Both intrinsic and extrinsic hallucinations are statements which are unsupported by the context.
An Intrinsic hallucinations is a statement which contradicts the context. For example:
- Context: "Shay Given played for Newcastle United and Manchester City."
- Statement: "Shay Given never played for Manchester City."
An Extrinsic hallucination cannot be verified using the context alone. Even if a statement is 'common-knowledge', it will still be labelled as an extrinsic hallucination unless it is explicitly supported in the context. An example may be:
- Context: "Shay Given played for Newcastle United and Manchester City."
- Statement: "Shay Given was a goalkeeper."
How do I know if a response is good?
The Faithfulness metric returns a number of 'statements', each of which has been verified as "Safe", "Intrinsic Hallucination" or "Extrinsic Hallucination". If any of the statements are labelled as "Intrinsic Hallucination" or "Extrinsic Hallucination", it cannot be verified with respect to the context and as such, the response may be unsafe.
The response looks good but the Faithfulness score is low - why could this be?
There are many reasons the Faithfulness score may seem confusing at first glance. A few of the common cases we've come across are given here:
- Verification is very strict: The verification model is designed to only mark a statement as safe if it is clearly supported in the context. Even if a statement is 'common knowledge', we don't mark it as safe this is so that we don't rely on the model's 'parametric knowledge', which can often be the causes of hallucinations in the first place. Additionally, hallucinations are sometimes given if the statement is inferred from the context.
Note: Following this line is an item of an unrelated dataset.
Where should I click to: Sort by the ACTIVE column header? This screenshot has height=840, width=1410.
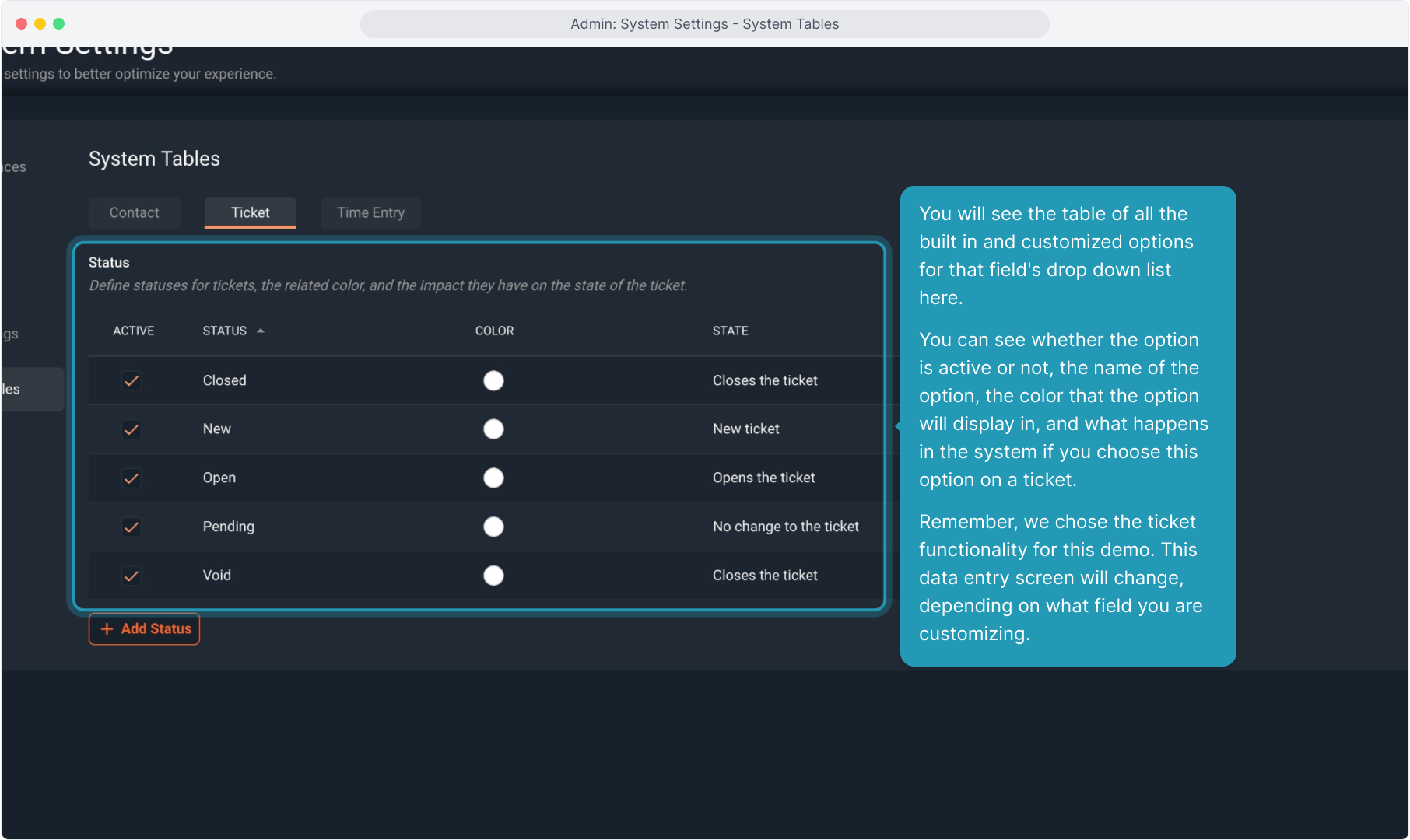133,331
This is for a similar reason as 'common knowledge' statements - to avoid relying on a model's independent reasoning capabilities, which often hallucinate themselves.
- "I don't have enough information to answer that question..." - Poor context retrieval: Occasionally, an LLM is asked a question that can definitely be answered using the source documents, but it responds with something like: "I'm sorry, the provided context does not provide the information to...". Even though the document contains the necessary information, the RAG pipeline may have failed to identify the best context chunks, so the LLM doesn't receive anything useful. The Faithfulness metric is designed to give a low score in these cases. Some models continue the response by listing some of the context that it was provided, which results in a high Faithfulness score. It is for this case that it is often useful to check the Context Relevancy score before Faithfulness. If the Context Relevancy score is low, the provided chunks may be insufficient, so the answer from the LLM may not be useful and the faithfulness score may be unintuitive.
How do Faithfulness and Summarization differ?
Both metrics judge whether a response is supported by the provided context, but the difference lies in how this is achieved. Faithfulness verifies the response at the 'statement level', and thus is very fine-grained. In contrast, Summarization works at the 'sentence level', which is less fine-grained, but in exchange, it is faster.